Work out how many lines in the entries below contain the string "screenshot". Reply with that figure alone.

Record excerpts =
--------------------------------------------------

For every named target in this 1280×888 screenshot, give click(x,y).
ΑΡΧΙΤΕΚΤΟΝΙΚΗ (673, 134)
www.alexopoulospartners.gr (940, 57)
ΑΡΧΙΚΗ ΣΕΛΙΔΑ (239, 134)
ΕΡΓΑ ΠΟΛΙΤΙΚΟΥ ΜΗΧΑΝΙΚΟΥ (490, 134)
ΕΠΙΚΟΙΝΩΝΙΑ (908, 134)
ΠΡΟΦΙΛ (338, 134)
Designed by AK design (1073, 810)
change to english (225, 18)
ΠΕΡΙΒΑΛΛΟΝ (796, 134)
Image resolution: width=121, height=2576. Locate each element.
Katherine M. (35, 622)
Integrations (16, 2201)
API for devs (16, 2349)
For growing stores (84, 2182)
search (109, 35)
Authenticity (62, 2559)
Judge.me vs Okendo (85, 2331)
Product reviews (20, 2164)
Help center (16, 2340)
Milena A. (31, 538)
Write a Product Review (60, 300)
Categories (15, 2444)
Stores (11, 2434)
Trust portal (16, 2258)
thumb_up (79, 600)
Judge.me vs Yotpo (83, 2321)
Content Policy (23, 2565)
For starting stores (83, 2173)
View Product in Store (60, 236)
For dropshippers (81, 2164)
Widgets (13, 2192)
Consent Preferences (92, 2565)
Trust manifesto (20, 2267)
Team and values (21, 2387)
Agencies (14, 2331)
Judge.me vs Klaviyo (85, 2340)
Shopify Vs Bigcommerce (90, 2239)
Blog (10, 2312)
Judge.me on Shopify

--------------------------------------------------

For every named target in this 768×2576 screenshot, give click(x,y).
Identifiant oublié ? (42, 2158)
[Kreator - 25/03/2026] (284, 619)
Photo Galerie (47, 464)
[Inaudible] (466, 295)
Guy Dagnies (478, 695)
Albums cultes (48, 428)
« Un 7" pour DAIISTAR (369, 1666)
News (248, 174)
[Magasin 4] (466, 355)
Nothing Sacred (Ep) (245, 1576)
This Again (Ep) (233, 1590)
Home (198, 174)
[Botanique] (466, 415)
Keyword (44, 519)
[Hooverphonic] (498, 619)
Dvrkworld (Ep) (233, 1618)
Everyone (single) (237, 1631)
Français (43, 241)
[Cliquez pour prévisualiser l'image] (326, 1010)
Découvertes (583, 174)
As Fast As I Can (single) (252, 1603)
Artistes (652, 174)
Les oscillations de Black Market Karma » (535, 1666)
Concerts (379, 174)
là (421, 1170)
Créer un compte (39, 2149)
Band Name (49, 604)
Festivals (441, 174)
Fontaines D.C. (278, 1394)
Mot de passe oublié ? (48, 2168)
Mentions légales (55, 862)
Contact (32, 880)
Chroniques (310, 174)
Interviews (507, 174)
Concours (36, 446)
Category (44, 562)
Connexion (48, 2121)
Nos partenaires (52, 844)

--------------------------------------------------

Task solution = 2